Proszę odszukać w poniższych rekordach każdy wiersz zawierający słowo „Aurora” i przepisać wszystkie takie wiersze.

Rekordy zbioru danych
○ ○ ○ ○

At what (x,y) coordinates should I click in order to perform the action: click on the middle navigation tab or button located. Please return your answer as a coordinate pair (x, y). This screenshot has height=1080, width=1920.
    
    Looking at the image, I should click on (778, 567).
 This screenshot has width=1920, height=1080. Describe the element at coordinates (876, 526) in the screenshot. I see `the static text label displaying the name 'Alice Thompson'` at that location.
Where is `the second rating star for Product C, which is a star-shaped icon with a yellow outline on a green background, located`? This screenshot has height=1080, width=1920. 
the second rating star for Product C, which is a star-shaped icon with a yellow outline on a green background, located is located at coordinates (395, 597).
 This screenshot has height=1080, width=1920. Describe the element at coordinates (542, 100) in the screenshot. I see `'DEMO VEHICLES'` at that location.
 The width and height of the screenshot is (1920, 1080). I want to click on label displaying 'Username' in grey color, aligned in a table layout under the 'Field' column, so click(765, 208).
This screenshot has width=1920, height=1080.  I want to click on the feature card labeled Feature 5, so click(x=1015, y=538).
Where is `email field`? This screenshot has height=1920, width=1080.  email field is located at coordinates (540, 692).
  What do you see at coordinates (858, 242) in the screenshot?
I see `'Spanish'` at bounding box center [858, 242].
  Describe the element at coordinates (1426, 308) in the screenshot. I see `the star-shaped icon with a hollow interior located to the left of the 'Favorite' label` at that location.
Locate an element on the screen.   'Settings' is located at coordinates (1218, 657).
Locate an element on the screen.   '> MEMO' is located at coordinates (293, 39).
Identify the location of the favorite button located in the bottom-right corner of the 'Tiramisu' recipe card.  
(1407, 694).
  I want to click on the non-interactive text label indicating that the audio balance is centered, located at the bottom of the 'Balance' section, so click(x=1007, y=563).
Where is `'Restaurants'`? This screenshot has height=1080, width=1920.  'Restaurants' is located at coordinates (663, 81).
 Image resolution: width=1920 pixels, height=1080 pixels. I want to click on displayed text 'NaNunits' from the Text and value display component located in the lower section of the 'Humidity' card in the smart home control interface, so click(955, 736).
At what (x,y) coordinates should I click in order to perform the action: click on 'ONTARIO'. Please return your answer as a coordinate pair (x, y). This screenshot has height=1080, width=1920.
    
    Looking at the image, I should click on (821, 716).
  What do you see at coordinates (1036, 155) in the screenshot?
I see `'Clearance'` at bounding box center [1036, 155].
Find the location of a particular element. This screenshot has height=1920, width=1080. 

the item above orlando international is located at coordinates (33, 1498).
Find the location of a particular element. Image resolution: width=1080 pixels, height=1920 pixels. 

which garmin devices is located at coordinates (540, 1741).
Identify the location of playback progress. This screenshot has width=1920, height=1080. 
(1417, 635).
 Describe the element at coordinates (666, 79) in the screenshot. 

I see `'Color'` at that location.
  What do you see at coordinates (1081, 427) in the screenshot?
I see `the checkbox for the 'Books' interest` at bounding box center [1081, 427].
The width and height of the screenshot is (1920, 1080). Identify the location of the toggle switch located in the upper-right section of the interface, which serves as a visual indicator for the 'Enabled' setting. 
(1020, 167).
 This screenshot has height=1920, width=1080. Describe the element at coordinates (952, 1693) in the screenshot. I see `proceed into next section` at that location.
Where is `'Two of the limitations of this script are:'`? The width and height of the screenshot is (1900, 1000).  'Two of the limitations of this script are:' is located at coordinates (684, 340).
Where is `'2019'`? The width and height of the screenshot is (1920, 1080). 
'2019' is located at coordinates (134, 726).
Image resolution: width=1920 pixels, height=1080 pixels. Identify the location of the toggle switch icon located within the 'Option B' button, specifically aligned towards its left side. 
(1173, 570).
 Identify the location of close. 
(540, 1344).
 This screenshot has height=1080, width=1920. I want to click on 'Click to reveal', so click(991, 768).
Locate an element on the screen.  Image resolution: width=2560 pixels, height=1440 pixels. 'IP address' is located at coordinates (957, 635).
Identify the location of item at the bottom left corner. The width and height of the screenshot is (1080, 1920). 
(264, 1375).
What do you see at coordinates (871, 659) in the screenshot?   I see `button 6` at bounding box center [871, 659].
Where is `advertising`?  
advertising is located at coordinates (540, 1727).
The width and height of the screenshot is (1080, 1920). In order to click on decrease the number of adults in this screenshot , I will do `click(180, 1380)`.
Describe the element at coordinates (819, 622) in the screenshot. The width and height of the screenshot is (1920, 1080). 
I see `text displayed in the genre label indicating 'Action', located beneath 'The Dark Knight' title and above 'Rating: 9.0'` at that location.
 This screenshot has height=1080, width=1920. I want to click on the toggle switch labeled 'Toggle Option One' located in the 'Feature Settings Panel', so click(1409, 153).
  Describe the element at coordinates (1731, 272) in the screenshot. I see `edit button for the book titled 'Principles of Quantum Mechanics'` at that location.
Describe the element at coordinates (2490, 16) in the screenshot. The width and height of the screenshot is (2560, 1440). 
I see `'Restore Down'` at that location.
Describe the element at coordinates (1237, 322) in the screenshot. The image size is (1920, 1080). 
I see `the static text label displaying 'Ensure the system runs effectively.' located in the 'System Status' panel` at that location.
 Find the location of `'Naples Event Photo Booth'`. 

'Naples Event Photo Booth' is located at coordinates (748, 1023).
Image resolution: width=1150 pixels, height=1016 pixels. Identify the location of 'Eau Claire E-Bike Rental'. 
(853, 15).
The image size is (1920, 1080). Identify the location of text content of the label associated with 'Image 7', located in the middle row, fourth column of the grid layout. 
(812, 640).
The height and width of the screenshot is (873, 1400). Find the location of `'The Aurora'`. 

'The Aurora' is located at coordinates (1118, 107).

○ ○ ○ ○

● **Odpowiedź do zadania**
The height and width of the screenshot is (873, 1400). Find the location of `'The Aurora'`. 
'The Aurora' is located at coordinates (1118, 107).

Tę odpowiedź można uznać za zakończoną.